WHAT IS NEEDED – Show every line of the data below that includes the word "panel".

====== INFORMATION PROVIDED ======

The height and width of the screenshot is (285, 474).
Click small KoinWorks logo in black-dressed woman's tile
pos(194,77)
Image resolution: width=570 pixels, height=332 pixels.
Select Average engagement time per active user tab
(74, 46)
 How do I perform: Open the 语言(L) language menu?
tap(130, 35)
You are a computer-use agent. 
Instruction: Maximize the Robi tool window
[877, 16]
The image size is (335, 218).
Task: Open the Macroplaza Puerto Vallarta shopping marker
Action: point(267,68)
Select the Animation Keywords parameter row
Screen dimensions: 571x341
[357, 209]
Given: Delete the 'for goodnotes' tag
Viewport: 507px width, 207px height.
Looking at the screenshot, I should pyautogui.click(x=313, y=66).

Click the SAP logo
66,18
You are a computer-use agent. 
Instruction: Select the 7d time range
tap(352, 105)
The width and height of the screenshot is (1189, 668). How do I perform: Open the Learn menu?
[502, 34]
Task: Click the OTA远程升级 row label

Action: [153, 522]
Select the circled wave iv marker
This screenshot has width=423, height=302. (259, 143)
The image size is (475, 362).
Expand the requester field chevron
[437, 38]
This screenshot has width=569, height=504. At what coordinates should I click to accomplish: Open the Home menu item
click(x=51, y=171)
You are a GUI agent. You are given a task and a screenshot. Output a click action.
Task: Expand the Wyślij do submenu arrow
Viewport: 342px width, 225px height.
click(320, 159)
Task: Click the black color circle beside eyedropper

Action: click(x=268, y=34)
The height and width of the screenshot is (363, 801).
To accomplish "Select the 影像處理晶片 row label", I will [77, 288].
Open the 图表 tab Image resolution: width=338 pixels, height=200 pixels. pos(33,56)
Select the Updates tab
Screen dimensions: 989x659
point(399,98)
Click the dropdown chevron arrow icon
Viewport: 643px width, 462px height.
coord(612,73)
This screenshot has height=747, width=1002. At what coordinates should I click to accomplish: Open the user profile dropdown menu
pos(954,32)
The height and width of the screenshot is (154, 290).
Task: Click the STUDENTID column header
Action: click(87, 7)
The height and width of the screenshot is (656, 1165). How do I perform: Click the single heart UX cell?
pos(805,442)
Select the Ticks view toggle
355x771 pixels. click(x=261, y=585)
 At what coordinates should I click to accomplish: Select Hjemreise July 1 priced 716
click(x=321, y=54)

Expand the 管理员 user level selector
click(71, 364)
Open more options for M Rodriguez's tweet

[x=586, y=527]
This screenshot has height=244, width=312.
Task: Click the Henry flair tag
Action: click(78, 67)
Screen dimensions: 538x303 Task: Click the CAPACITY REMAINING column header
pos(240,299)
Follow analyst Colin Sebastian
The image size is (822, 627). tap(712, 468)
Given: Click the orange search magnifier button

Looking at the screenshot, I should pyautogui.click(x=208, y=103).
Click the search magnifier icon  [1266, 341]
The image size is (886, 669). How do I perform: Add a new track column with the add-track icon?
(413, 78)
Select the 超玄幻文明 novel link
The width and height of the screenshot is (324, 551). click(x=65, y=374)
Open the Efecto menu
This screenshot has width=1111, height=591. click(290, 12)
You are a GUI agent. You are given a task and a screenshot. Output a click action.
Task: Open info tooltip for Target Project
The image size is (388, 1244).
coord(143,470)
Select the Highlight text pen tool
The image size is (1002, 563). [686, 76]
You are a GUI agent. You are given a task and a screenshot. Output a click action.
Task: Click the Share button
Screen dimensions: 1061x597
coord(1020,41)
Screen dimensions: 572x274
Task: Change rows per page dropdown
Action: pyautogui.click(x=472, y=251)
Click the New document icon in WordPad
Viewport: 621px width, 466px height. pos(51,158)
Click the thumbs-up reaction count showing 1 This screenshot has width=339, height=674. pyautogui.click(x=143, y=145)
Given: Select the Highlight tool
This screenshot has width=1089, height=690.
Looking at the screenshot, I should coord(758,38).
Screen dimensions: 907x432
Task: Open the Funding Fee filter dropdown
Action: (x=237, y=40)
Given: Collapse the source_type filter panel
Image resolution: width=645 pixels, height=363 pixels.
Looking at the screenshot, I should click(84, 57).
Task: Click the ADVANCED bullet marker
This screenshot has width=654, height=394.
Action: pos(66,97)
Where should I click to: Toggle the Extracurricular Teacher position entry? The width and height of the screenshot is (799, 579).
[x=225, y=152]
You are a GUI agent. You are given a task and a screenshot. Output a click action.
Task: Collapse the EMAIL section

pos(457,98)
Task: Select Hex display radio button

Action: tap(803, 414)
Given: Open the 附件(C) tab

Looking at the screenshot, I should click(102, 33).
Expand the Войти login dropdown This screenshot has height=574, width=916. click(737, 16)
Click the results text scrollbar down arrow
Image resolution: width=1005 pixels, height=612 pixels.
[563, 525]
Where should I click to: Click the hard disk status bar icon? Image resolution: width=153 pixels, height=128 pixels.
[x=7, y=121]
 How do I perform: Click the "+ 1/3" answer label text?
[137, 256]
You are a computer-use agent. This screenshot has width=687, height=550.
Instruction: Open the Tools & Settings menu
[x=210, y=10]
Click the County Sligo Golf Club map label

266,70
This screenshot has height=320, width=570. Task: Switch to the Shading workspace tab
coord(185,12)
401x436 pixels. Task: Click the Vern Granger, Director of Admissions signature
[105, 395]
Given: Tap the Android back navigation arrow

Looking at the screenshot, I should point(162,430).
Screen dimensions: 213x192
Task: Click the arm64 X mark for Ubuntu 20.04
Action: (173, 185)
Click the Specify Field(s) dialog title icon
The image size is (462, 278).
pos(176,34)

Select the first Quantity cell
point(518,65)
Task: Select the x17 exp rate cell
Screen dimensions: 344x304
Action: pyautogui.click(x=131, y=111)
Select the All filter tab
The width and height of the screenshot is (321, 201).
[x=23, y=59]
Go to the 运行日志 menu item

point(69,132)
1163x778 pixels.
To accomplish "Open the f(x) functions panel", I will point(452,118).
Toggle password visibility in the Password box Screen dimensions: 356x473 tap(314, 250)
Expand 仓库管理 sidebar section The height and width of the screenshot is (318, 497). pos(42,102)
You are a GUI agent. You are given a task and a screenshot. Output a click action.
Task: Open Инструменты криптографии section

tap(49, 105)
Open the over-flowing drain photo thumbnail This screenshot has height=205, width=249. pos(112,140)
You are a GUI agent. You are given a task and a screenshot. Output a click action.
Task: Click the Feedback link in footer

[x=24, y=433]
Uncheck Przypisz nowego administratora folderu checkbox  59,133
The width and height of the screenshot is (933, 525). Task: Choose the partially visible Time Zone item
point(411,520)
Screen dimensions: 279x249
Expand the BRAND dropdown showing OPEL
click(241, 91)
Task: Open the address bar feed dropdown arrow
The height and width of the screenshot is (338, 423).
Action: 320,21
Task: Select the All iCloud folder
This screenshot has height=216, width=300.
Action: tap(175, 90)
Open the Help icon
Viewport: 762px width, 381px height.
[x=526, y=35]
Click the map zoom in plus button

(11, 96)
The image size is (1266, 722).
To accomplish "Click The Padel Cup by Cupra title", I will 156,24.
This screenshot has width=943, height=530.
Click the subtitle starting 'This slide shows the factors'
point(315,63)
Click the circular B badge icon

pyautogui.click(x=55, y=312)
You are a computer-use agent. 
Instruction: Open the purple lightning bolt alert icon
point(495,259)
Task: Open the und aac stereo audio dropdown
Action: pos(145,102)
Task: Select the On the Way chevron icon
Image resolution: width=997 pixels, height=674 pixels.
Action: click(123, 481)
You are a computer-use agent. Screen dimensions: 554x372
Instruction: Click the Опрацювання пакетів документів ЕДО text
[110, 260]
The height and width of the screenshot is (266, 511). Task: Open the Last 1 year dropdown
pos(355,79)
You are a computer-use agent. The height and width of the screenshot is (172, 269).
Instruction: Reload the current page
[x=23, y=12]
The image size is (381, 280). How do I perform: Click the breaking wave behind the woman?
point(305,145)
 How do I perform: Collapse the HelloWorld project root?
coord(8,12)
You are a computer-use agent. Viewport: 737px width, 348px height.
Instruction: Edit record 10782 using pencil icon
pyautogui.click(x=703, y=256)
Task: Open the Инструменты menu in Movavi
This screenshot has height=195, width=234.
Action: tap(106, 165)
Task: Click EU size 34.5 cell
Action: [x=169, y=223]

======

YOUR RESPONSE –
Given: Collapse the source_type filter panel
To accomplish "Open the f(x) functions panel", I will point(452,118).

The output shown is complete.